INSTRUCTIONS TO FOLLOW:
Output word for word the lines from the one with "At what coordinates" to the final line of the data, both ends included, but skip the pictures.

......

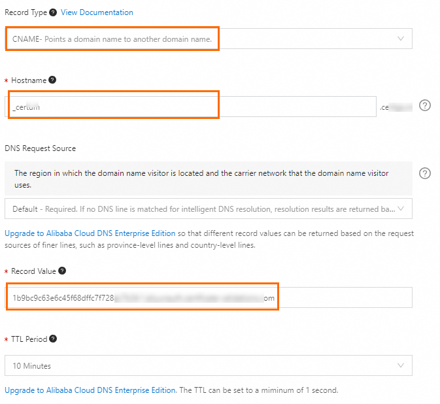Click the region and carrier network description text
The image size is (440, 404).
click(x=201, y=178)
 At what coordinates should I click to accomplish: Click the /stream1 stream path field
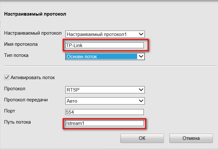[104, 123]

......

SOLVED EXERCISE:
 At what coordinates should I click to accomplish: Click the /stream1 stream path field
[104, 123]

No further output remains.